What the exercise asks. Change "node name" to "node label" in the lines starting at the first line and ending at the line containing "This screenshot has height=395, width=493.", and reproduce only those lines with everything else left unchanged.

Data listing.
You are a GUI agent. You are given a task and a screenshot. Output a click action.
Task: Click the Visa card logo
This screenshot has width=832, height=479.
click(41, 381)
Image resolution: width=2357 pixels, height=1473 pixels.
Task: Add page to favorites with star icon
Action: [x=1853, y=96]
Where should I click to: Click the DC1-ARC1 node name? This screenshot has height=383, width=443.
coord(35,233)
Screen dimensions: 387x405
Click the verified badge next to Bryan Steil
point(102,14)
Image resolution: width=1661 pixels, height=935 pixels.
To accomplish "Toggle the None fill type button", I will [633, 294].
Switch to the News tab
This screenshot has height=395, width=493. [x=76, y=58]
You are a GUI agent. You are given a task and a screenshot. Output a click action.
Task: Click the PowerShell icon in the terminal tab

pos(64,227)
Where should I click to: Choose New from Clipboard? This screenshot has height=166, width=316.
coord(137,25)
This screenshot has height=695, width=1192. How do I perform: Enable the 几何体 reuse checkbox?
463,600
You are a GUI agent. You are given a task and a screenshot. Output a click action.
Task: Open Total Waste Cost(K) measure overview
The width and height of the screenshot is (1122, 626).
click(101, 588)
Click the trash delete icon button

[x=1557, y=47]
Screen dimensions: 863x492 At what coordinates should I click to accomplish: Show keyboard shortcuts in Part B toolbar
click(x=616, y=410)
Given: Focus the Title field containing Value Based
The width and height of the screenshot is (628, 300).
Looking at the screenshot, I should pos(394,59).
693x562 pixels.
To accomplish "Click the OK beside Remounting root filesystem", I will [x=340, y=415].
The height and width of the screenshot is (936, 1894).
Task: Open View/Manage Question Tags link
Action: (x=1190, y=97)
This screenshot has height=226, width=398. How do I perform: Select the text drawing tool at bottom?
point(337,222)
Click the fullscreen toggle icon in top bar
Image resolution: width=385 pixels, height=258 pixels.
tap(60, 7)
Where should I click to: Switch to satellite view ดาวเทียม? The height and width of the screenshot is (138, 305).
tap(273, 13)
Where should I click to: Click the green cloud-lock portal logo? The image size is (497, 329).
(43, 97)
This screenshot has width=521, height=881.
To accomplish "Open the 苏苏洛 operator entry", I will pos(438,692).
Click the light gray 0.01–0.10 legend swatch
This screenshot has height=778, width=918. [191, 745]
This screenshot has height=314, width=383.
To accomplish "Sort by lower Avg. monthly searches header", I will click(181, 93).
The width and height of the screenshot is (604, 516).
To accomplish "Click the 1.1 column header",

Exercise result.
You are a GUI agent. You are given a task and a screenshot. Output a click action.
Task: Click the Visa card logo
This screenshot has width=832, height=479.
click(41, 381)
Image resolution: width=2357 pixels, height=1473 pixels.
Task: Add page to favorites with star icon
Action: [x=1853, y=96]
Where should I click to: Click the DC1-ARC1 node label? This screenshot has height=383, width=443.
coord(35,233)
Screen dimensions: 387x405
Click the verified badge next to Bryan Steil
point(102,14)
Image resolution: width=1661 pixels, height=935 pixels.
To accomplish "Toggle the None fill type button", I will [633, 294].
Switch to the News tab
This screenshot has height=395, width=493. [x=76, y=58]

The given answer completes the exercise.